Explants of subcutaneous inguinal (SC) and epididymal (EPID) fat were incubated for 24 h at 37 °C in triplicate, with or without insulin, and glucose uptake was determined as described in Methods. Results are milligram of glucose taken up by milligram of tissue protein. Values are means±s.e.; n = 5, *P ≤ 0.05 vs for the difference between groups.

Figure 7

Effects of APOE allele and high-fat feeding on expression of PPARγ2 (a), ADIPONECTIN (b) or APOE (c) genes in subcutaneous (SC) inguinal fat (left panels) and epididymal (EPID) visceral fat (right panels) in 4-month-old APOE3 (○) or APOE4 (■) mice.
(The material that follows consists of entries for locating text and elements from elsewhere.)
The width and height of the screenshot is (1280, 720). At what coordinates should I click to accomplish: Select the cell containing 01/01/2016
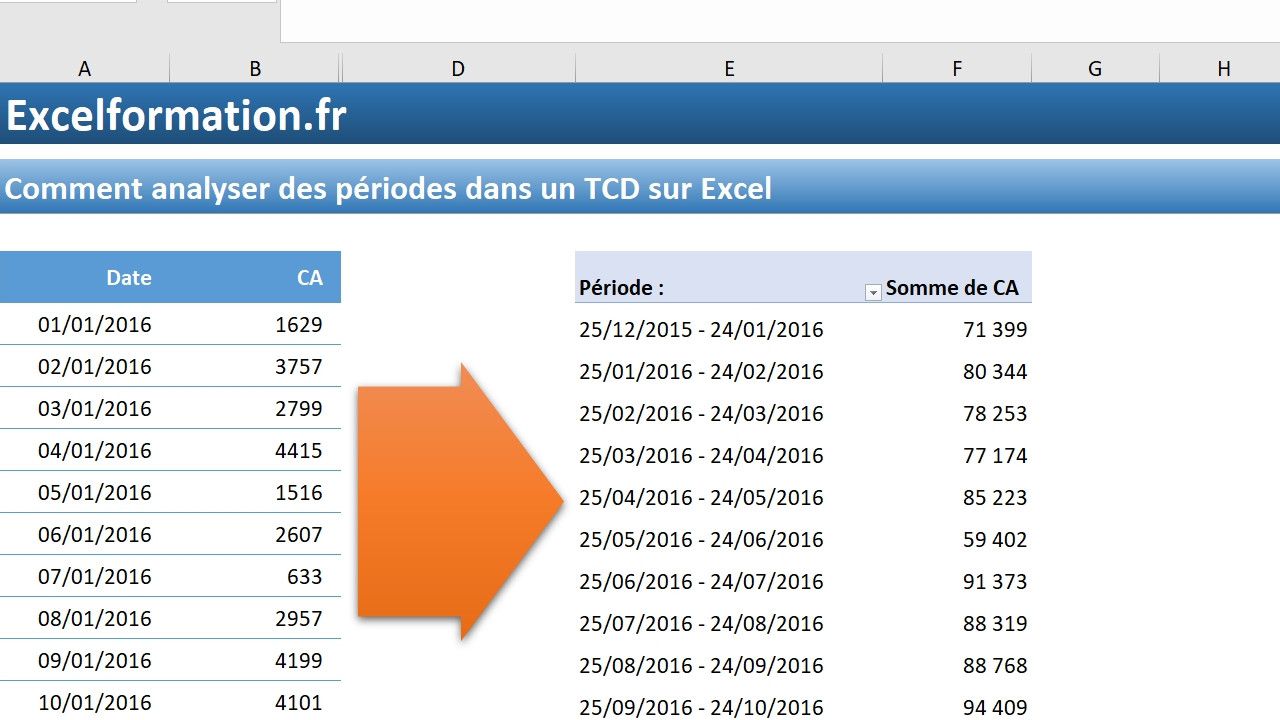[95, 325]
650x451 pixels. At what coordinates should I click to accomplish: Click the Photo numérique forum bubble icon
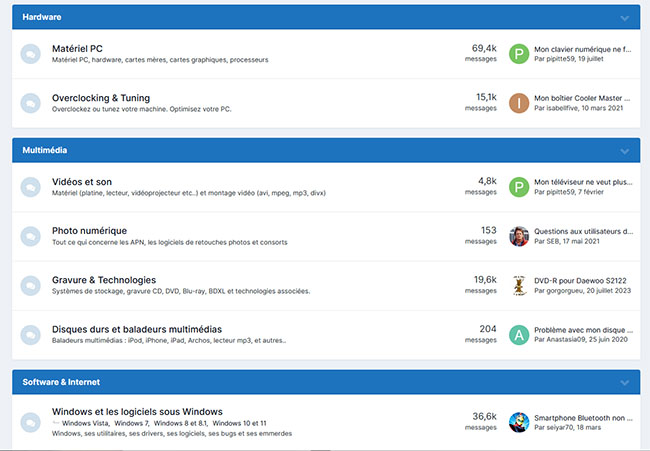[x=31, y=236]
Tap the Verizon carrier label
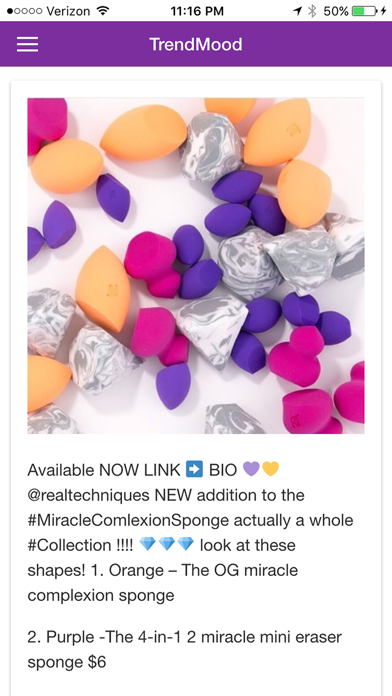The height and width of the screenshot is (696, 392). pyautogui.click(x=69, y=11)
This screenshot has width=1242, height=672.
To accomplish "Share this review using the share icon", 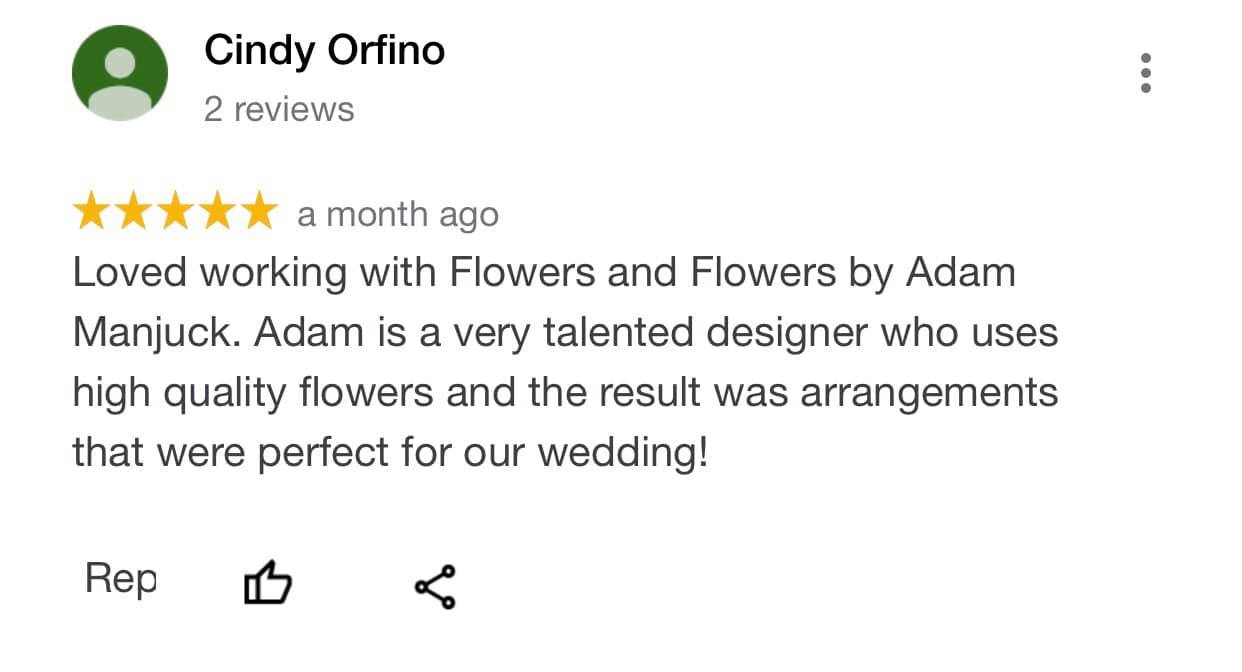I will pos(435,587).
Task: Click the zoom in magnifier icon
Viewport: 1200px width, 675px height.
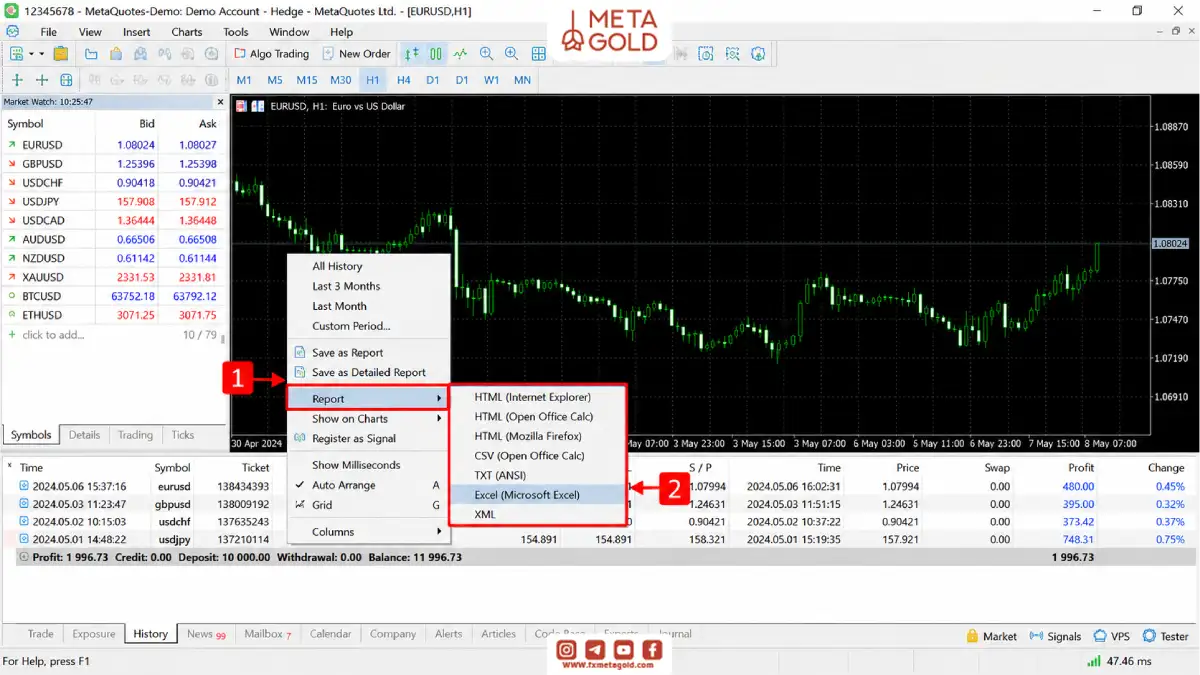Action: coord(487,54)
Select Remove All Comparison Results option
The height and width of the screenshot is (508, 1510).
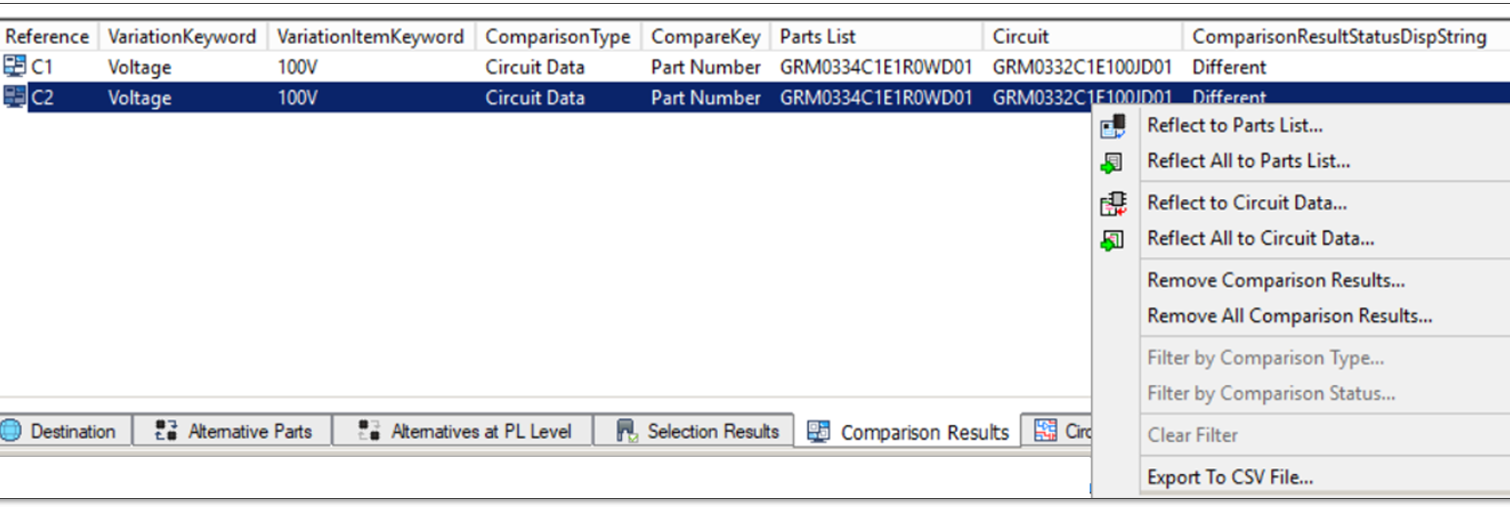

Mice were fed regular chow (RC) or Western-type diet (WD) during 2 months. Values are means±s.e.; n = 6–8. Group comparisons were by Mann–Whitney U-test; *P ≤ 0.05 for the difference between genotypes in each condition.

Figure 8

mRNA levels of APOE (a), interleukin-6 (IL6) (b), PPARγ2 (c), ADIPONECTIN (d), GLUT1 (e) and GLUT4 (f) genes in adipocytes differentiated in vitro. Embryonic fibroblasts isolated from apoE-deficient mouse were treated with 0, 1×10⁷ (1×) and 2×10⁷ (2×) p.f.u. of adenoviruses encoding APOE3 (○) or APOE4 (■). Values are means±s.e.; n = 6 replicates in each condition and genotype. Group comparisons were by Mann–Whitney U-test; *P ≤ 0.05 vs for the difference between genotypes in each condition. Relationships between relative expressions of GLUT1 (g) and GLUT4 (h).